WTI crude dropped below $70 a barrel for the first time since February 27, signaling that the oil market has erased most of the premium built during the U.S.-Iran conflict. The move marks a sharp reversal from the March spike, when Brent surged above $116 and WTI climbed past $120 at the height of supply fears.
The core driver is the reopening of the Strait of Hormuz, a chokepoint that carries roughly one-fifth of global oil flows. As commercial shipping resumed and Gulf exports recovered, traders rapidly repriced crude toward pre-war levels.
Even so, the truce remains fragile. Weekend attacks on a tanker near the Strait and retaliatory U.S. strikes underscored how quickly sentiment can turn ahead of scheduled talks in Doha on Tuesday.
Key Facts
- WTI traded near $70.23 on Monday after settling below $70 on Friday for the first time since February 27.
- Brent climbed to about $73.41 after falling to roughly $72, its weakest level since February 27.
- Brent posted a weekly decline of more than 10%, its largest drop in a month, as the war premium unwound.
- The Strait of Hormuz handles about 20% of global oil flows, making its reopening the dominant force behind the price slump.
- Persian Gulf exports have recovered to roughly 75% of pre-war levels as shipping traffic gradually resumes.
WTI Oil and the Strait of Hormuz
The oil selloff reflects a market that increasingly believes the worst of the supply disruption is over. During the conflict, the effective closure of the Strait of Hormuz choked off a major artery for Middle Eastern crude, helping send Brent to $116.29 on March 9 and lifting WTI to triple-digit territory. Now, with vessels moving again and regional producers restarting exports, that geopolitical premium is fading fast.
What matters now is not only the reopening itself, but the speed of normalization. Gulf producers including Saudi Arabia, the United Arab Emirates, Kuwait and Qatar are moving barrels back into the market, while shut-in production and delayed cargoes add to near-term supply pressure. For oil bulls, the remaining argument is that logistics and security risks could still slow the restart enough to tighten inventories again.
The stakes extend beyond crude futures. Airlines, refiners, shipping firms and energy producers all face changing margin dynamics as prices retreat. Lower crude can ease inflation pressure globally, but it also cuts cash flow expectations for upstream oil companies and can alter earnings assumptions across the energy complex.

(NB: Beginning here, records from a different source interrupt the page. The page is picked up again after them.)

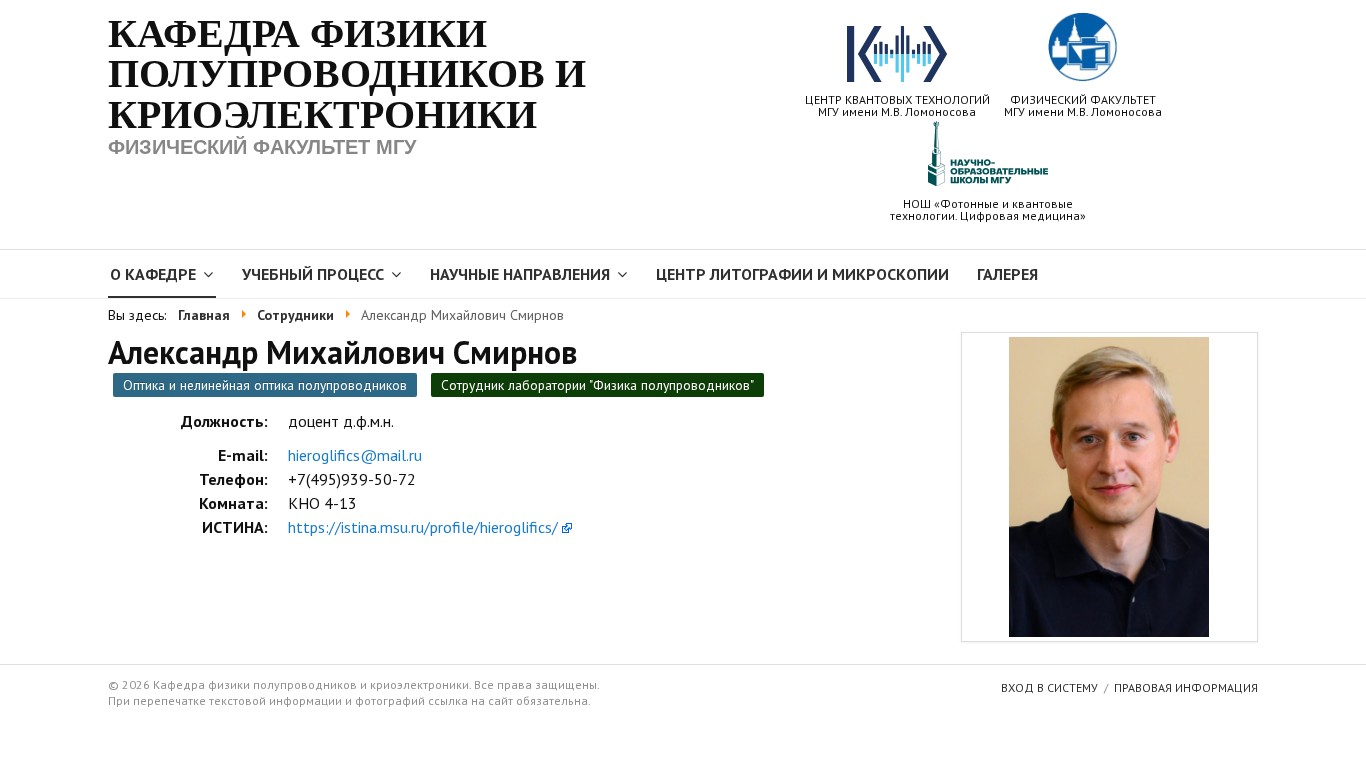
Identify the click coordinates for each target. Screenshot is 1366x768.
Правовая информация (1186, 687)
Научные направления (520, 274)
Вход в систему (1049, 687)
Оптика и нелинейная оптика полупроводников (265, 385)
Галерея (1007, 274)
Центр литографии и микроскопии (802, 274)
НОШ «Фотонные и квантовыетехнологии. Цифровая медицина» (988, 208)
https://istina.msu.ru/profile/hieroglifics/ (423, 527)
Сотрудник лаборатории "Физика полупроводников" (597, 385)
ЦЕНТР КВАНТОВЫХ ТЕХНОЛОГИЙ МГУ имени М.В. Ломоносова (897, 105)
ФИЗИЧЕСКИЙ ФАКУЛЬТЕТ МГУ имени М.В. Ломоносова (1083, 105)
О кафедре (153, 274)
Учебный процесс (313, 274)
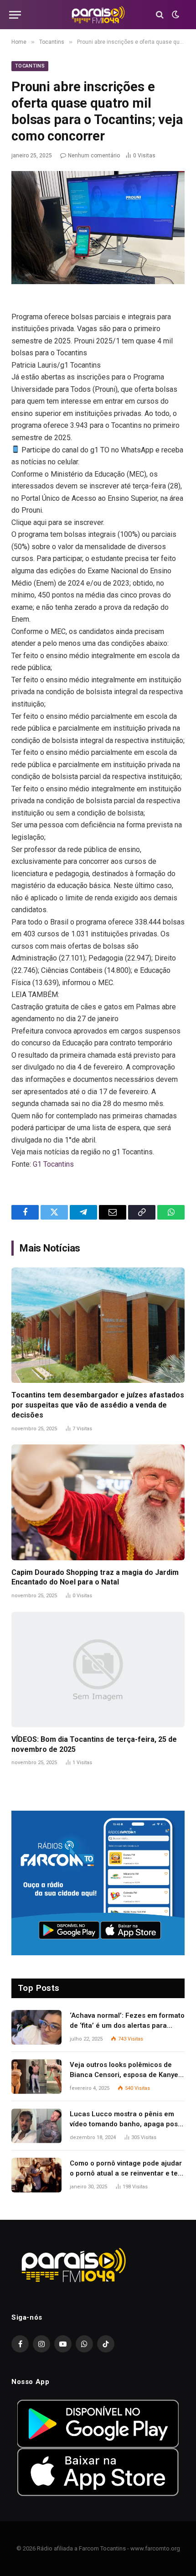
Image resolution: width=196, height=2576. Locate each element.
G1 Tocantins (53, 1164)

The market has almost fully priced out the war premium, but Doha will determine whether that confidence is justified or premature.
The $65 to $70 battleground
For traders, the immediate focus is the $65 to $70 zone in WTI. Friday’s close below $70 was technically significant because it broke a level that had held since the conflict began. A sustained move below $65.15 would strengthen the bearish case and open the door toward the mid-$50s if supply returns faster than demand recovers.
On the upside, a rebound above $76.02 would suggest the market is reintroducing a risk premium tied to stalled peace talks, slower shipping normalization or renewed military escalation. In practical terms, oil is now trading on diplomacy and tanker flows as much as on traditional supply-and-demand data.
Implications for Investors
For investors, the crude slide changes the risk-reward picture across several sectors. Energy equities that benefited from the wartime spike may face earnings estimate cuts if benchmark prices stabilize near $70 rather than returning to $90 or above. Companies with high upstream exposure are especially sensitive, while refiners and fuel-intensive industries could see relative relief.
The broader market impact may be constructive if lower oil feeds into softer inflation expectations. That could support transport stocks, consumer sectors and rate-sensitive assets, particularly if falling fuel costs improve household spending power. At the same time, a rapid collapse in crude can pressure high-yield energy credit and weaken sentiment toward commodity-linked currencies and export-heavy oil economies.
The main watch-points are clear: Tuesday’s Doha talks, the pace of tanker traffic through Hormuz, and whether Gulf exports can move from roughly 75% of pre-war levels back to full normalization by late July or later in the third quarter. Investors should also watch for revisions to official supply and inventory forecasts, which have lagged the market’s faster repricing.
If the truce holds and shipping keeps improving, crude may continue drifting lower as excess supply returns. If talks fail or attacks resume, the oil market could quickly snap back, making the current calm one of the most important tests for energy investors in 2026.